Directions: Scan the records for "list" and copy each line that contains it.

Pixel coordinate grounding data
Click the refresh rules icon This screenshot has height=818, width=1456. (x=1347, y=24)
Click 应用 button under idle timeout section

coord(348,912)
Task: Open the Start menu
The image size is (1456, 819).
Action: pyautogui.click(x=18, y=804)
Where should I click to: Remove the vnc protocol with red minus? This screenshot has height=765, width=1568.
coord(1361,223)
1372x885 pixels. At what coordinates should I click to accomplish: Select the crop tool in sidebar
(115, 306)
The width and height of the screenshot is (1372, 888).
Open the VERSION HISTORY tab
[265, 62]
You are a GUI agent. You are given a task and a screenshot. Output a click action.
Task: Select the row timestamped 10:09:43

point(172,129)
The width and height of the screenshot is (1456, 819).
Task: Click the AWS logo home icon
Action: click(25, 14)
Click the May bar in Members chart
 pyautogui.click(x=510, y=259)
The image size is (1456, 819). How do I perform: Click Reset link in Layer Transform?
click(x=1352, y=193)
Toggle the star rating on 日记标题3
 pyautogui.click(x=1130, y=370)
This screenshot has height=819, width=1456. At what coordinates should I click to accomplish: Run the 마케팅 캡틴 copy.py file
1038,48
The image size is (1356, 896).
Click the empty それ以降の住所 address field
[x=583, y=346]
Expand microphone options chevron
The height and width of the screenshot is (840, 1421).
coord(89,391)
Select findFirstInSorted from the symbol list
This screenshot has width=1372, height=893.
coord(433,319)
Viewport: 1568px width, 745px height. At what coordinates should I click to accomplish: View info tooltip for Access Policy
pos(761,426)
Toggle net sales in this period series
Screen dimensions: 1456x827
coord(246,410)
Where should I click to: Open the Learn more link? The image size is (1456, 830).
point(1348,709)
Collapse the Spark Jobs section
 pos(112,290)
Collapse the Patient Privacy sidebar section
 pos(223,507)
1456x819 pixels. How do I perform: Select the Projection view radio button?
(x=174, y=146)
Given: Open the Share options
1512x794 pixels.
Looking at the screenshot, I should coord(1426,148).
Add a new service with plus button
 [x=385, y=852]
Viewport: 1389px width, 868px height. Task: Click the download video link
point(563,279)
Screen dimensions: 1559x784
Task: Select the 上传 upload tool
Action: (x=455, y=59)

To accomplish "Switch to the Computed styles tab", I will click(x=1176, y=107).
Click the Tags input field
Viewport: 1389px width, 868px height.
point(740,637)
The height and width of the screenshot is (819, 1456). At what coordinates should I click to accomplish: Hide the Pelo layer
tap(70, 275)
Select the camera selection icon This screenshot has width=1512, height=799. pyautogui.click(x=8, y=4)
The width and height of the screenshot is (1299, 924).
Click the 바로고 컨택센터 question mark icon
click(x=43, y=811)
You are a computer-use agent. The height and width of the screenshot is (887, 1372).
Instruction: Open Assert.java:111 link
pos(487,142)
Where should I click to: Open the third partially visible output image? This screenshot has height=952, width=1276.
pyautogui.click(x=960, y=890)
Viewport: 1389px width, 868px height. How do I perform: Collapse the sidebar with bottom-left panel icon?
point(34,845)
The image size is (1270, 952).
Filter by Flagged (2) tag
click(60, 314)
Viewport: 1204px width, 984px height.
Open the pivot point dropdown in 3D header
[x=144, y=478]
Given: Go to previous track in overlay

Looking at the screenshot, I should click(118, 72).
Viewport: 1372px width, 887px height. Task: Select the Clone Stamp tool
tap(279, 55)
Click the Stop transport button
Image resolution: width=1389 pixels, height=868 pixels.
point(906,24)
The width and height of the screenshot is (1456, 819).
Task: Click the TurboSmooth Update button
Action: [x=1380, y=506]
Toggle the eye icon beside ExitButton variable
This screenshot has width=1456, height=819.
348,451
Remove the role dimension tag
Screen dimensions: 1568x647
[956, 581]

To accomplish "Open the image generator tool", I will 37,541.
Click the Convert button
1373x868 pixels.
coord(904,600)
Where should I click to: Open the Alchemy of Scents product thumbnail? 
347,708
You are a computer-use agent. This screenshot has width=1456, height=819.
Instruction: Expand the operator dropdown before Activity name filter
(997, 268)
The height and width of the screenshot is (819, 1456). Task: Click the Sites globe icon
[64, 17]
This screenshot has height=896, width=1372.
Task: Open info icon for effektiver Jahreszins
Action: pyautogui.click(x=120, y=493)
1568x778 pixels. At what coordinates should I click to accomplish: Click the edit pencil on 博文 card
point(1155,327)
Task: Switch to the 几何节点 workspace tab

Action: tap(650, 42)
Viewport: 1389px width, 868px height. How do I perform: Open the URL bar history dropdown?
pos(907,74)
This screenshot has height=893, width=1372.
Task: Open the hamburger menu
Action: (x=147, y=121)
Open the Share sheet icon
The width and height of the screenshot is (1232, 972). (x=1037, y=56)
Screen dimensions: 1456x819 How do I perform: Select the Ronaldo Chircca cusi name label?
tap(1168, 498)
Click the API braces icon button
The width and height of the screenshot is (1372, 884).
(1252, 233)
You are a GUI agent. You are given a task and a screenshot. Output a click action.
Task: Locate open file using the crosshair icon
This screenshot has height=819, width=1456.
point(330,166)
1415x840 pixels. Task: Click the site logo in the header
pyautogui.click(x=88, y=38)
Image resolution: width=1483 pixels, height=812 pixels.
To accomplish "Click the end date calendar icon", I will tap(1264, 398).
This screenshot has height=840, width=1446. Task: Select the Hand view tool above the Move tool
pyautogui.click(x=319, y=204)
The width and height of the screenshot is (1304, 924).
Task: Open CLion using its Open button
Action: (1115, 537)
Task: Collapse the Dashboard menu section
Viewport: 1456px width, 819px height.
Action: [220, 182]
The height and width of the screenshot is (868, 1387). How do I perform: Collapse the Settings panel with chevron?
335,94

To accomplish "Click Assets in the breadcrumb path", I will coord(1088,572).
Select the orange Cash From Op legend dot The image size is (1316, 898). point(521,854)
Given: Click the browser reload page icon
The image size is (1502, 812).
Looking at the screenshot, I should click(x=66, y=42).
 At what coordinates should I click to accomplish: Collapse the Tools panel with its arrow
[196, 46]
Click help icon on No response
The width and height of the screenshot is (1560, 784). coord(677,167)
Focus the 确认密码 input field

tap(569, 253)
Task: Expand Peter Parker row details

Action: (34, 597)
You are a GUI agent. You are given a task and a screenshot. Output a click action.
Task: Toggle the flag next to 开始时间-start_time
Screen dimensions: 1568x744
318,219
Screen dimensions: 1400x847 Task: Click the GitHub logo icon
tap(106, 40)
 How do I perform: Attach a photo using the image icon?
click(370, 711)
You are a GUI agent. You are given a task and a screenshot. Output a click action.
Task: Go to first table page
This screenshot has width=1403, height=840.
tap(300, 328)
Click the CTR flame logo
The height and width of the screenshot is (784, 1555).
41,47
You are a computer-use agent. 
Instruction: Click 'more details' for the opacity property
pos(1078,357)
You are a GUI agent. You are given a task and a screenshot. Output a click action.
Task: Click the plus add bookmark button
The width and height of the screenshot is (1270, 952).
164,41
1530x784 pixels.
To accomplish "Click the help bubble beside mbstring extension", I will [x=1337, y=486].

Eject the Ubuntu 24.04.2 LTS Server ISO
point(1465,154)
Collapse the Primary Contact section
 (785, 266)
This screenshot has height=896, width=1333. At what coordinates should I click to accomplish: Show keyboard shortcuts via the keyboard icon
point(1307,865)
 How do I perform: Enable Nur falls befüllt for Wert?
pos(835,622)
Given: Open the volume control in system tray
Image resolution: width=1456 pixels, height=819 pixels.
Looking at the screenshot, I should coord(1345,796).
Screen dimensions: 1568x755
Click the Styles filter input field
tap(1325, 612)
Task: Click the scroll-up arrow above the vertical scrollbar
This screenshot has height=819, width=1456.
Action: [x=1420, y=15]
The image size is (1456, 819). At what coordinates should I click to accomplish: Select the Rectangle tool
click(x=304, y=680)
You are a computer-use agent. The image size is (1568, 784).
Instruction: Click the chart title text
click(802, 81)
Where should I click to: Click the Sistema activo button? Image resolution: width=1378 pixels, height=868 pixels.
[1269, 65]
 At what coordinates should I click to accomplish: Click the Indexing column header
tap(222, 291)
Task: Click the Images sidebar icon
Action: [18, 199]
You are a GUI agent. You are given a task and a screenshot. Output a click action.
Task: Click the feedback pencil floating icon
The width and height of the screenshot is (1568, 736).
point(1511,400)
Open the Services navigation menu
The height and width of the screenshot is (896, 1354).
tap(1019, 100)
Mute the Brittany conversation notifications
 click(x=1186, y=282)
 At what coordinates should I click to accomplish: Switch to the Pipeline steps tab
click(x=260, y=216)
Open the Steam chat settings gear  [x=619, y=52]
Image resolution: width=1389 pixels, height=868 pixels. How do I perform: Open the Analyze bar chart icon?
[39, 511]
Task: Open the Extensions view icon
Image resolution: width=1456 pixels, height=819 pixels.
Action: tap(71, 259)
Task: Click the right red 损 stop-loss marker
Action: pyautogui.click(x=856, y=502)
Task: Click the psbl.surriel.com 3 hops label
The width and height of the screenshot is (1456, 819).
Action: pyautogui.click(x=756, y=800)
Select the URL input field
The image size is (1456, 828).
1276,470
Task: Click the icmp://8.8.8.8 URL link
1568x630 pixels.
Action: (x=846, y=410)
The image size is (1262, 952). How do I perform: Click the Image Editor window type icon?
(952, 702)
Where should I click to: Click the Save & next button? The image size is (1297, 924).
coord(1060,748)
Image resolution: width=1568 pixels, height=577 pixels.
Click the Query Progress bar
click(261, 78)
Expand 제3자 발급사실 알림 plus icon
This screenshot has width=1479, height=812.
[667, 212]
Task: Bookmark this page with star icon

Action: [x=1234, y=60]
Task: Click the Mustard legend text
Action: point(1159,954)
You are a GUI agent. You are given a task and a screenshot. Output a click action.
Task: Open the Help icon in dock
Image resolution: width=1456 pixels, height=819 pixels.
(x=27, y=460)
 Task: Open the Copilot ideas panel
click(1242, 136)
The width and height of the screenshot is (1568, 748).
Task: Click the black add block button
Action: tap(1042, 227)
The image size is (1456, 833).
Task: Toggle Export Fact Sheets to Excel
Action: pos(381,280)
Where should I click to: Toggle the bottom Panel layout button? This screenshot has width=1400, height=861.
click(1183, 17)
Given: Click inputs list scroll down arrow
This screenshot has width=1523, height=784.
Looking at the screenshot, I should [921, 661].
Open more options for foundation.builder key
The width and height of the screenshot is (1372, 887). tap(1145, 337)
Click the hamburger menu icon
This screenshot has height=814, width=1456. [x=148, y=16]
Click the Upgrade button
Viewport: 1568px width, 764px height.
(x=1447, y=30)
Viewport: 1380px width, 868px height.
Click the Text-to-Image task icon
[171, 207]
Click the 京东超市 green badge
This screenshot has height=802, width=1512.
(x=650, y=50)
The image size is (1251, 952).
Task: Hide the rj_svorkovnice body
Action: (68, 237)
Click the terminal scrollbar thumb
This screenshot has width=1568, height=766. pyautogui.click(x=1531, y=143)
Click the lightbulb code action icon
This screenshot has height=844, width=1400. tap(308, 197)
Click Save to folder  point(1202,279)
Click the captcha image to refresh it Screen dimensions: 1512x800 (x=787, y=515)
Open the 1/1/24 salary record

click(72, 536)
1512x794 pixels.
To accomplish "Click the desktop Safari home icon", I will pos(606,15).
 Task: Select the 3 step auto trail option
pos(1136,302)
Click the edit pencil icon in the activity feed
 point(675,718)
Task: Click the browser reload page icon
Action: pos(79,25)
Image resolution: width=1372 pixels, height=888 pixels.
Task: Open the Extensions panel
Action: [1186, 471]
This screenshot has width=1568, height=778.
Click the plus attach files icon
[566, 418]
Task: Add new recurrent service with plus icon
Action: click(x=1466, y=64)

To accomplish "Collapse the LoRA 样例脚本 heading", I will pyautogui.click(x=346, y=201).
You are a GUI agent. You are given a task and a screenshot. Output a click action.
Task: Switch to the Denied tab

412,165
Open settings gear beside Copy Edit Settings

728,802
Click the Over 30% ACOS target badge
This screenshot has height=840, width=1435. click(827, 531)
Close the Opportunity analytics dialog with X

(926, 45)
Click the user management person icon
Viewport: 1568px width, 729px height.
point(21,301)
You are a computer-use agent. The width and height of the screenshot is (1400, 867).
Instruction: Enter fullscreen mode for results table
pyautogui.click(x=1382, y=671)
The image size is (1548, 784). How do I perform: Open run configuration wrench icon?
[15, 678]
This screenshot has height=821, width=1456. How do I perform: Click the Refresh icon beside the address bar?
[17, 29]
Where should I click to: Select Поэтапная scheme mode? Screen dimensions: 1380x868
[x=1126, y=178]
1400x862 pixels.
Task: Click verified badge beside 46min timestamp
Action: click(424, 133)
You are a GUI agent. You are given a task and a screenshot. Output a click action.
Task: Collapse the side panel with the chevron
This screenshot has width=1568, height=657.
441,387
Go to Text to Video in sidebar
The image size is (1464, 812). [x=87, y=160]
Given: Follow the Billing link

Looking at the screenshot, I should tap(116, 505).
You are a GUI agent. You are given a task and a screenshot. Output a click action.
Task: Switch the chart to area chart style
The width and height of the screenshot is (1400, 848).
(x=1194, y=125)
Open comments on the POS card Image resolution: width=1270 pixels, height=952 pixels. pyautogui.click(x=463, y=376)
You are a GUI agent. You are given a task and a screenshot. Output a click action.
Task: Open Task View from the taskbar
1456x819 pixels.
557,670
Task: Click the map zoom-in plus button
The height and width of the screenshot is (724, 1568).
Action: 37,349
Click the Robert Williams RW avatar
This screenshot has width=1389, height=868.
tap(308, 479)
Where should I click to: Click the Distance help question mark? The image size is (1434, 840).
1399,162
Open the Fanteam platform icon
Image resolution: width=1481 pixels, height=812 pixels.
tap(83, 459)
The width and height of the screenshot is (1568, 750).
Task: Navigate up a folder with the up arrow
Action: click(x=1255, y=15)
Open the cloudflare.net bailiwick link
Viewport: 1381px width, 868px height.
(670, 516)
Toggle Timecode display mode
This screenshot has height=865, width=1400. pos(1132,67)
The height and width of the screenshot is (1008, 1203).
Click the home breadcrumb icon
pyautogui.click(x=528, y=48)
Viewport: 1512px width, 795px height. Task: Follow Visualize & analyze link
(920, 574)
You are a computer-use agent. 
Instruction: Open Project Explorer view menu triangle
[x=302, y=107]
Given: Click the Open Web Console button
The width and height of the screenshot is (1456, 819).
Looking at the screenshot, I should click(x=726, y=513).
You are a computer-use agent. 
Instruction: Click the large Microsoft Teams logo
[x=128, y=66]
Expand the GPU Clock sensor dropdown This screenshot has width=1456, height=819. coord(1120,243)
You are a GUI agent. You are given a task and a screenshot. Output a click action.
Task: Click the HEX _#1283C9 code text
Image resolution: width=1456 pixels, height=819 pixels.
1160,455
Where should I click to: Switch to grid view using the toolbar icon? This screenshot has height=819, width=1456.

Finished exercise:
Select findFirstInSorted from the symbol list
Given: Click inputs list scroll down arrow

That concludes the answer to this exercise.